The British are world beaters at the elaborate pageantry and pomp of State ceremonies. Year upon year, event after event, they all go swimmingly well, providing glorious spectacle after spectacle. Big public occasions watched in person by amazed thousands, seen on television by mesmerised millions from all around the World, and promulgated & beloved by all the media. We see the magnificent Trooping of the Colour on London’s Horse Guards Parade; we watch the serenity of Armistice Day at Whitehall’s Cenotaph in; or even the impressive daily ritual of the Changing of the Guard outside Buckingham Palace, don’t we?
What idiot, or set of morons ,took all this then to another unbelievable level to enact a quasi-state funeral & laying in state for one Richard III Middle Ages King of England from nigh-on five hundred & thirty years ago? He was killed in battle at Bosworth Field Leicestershire in 1485 and his decayed skeletal remains were found by searching archaeologists just over a couple of years ago beneath a meagre car park in Leicester (covering a site of an old destroyed monument).
Digging up old things is of dubious interest and value (except of gold coins of course), but full credit to the bloke who tracked down where our Richard’s bones had been dumped. This King was a bit of a tyrant with a villainous reputation it seems, but as a trained knight was a vintage courageous fighter and certainly battle hardened, and that in all probability caused his demise – he didn’t know when to run away, did he?. Richard is denegrated as a ruthless power-grabber, and moreover stands accused of doing away with two young brothers aged 12 & 9 (the Princes in the Tower), though as the only evidence is circumstantial, this is seen by many historians as nothing more than rumour and propaganda. Those against him called him ‘The Hog’, and said he was someone who was deservedly buried in a ditch like a dog – a nice epitaph eh?
Unbelievably, when Richard’s few bones were recovered, it started an argument about what to do with them; some actually campaigned that they should be taken and reburied in York, his birthplace, while others said they should stay in Leicester (where monies had been spent on the investigational research). Why would anyone give a damn about a few grotty bones, you might wonder?

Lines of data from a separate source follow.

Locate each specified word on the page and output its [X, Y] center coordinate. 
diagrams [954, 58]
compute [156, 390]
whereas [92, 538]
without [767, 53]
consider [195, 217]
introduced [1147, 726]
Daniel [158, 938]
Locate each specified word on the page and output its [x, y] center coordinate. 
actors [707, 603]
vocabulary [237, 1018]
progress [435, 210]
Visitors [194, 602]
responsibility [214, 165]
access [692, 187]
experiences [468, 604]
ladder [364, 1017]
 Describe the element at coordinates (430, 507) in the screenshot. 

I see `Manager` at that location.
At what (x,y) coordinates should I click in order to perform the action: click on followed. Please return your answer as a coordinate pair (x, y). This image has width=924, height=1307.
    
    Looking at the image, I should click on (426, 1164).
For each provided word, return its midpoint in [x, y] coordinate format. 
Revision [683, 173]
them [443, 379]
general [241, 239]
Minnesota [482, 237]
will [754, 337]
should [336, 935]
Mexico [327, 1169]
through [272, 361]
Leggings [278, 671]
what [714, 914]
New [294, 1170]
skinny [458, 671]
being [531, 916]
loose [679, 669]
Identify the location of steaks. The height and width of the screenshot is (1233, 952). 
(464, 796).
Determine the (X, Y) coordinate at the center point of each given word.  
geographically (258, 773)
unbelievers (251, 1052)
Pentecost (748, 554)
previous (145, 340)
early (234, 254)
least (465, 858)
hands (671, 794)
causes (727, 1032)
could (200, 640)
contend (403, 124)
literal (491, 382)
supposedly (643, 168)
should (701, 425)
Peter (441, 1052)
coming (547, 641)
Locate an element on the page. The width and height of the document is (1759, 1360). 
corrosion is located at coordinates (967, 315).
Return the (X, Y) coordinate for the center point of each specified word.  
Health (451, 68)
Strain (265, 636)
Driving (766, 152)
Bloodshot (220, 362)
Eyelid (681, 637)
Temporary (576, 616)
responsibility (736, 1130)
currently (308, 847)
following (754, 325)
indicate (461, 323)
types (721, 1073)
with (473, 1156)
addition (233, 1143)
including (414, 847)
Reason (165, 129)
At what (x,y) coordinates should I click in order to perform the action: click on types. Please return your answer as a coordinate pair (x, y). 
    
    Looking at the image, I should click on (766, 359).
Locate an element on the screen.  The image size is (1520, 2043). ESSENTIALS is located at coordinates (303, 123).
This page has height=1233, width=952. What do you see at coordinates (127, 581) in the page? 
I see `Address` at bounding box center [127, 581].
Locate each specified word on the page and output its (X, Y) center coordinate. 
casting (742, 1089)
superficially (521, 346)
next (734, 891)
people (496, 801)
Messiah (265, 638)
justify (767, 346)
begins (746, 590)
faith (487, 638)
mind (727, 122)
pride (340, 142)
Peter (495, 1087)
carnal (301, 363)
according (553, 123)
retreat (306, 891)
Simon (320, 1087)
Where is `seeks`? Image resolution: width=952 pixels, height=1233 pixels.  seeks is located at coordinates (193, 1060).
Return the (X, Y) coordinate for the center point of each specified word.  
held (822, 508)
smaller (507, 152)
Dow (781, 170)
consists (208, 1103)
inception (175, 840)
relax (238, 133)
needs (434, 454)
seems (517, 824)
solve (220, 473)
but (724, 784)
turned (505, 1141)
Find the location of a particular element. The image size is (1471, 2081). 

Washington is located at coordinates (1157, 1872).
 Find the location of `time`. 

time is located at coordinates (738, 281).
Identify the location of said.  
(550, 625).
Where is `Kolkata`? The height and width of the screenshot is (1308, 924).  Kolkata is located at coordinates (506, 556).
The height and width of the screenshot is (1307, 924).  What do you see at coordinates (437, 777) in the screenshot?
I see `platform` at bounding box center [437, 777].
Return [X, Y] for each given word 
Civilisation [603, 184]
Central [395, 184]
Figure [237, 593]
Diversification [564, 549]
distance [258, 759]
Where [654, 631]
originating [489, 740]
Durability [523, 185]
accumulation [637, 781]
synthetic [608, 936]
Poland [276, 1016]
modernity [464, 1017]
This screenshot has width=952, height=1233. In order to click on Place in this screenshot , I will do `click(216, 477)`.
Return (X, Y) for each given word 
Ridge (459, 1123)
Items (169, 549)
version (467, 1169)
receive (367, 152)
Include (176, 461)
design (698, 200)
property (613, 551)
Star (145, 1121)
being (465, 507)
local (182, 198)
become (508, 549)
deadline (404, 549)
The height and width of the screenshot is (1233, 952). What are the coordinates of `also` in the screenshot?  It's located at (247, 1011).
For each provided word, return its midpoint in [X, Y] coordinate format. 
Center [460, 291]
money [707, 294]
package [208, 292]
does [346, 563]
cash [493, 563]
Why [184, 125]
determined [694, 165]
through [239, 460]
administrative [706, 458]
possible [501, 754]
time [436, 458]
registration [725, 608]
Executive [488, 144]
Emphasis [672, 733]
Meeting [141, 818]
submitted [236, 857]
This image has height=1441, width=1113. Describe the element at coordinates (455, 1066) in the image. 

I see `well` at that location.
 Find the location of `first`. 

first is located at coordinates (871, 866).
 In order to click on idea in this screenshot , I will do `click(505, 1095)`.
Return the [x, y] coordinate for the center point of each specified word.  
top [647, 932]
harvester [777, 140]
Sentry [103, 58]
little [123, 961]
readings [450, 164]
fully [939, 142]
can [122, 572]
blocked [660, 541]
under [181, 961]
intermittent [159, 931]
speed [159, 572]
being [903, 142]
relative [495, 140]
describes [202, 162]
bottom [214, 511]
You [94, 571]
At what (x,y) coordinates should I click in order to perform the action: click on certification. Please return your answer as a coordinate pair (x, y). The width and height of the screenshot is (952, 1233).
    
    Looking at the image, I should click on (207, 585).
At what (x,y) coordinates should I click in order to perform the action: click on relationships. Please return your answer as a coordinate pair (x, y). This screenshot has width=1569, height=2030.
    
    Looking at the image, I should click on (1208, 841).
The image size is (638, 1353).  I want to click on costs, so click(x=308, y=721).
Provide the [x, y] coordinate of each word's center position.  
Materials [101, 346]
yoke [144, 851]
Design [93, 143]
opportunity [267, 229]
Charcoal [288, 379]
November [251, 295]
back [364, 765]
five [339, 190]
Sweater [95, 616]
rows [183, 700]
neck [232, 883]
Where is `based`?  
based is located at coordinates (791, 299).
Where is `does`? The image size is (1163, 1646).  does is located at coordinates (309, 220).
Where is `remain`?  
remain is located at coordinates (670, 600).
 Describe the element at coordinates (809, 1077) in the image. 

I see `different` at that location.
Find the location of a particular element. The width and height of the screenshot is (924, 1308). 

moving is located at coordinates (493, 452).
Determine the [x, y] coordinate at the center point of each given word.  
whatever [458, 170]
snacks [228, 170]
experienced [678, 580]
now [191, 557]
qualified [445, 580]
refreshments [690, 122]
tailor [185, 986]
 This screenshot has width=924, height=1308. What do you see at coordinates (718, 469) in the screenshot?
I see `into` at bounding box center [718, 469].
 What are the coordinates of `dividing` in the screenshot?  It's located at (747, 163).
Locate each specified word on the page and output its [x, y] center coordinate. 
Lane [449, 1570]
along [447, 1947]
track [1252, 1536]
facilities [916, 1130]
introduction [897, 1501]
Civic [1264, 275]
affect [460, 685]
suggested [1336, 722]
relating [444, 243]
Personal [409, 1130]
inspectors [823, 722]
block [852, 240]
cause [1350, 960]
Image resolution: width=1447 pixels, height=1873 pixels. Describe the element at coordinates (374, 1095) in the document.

Certainly those individuals that had spent years trying to find them, fully expected them to be quietly and privately reburied. Instead of that, we have been subjected to a pseudo-state funeral no less, with gratuouse gravity to boot.
It is unclear what set of imbeciles decided to spend millions of pounds of public money on a bizarre funeral escapade. It is no excuse to say that Leicester are hoping to bring-in other millions from Richard III related tourism – if that comes (and good luck to them), it doesn’t excuse the funeral folly & cost, does it?
We had to watch ridiculous images of coffin carrying when a strong military bearer party ridiculously struggled apparently to slowly carry some yards a coffin containing a few ancient bones (or did they fill it with sandbags to stop it blowing away in the wind?). Last Sunday, we were expected to react with deep emotion as the tearful watchers saw a horse drawn coffin carriage (without a real body) paraded through the streets to get to Leicester St Martin’s Cathedral, where thousands of saddos then lined up to pay their respects to a pile of decrepit bones – for goodness sake what were they thinking about, eh?
Yesterday we were faced with a solemn religious re-burial service ceremony, where the Bishop of Leicester, even said Richard’s mortal remains were being given the dignity originally denied them in death – how on earth does he know anything whatsoever about that, eh? We unbelievably even had the top man, the Archbishop of Canterbury in charge – does he really think that by his performance, he is going to get Christianity to steal a march over Islam? The Queens’s representative and other royals were there as well, looking suitably sorryfull in their black clad outfits – perhaps they were auditioning for Downton Abbey TV series (didn’t they know it has finished?). Oh yes let us not forget a specially commissioned ‘poet laureate’ poem, delivered for the occasion, nor indeed the special arrangement by the master of the Queen’s music. Oh yes they had even installed a big screen to watch the stupidity.
[The Richard III funeral Leicester March 2015 – a vain attempt to make a silk purse out of a sow’s ear, don’t you think?].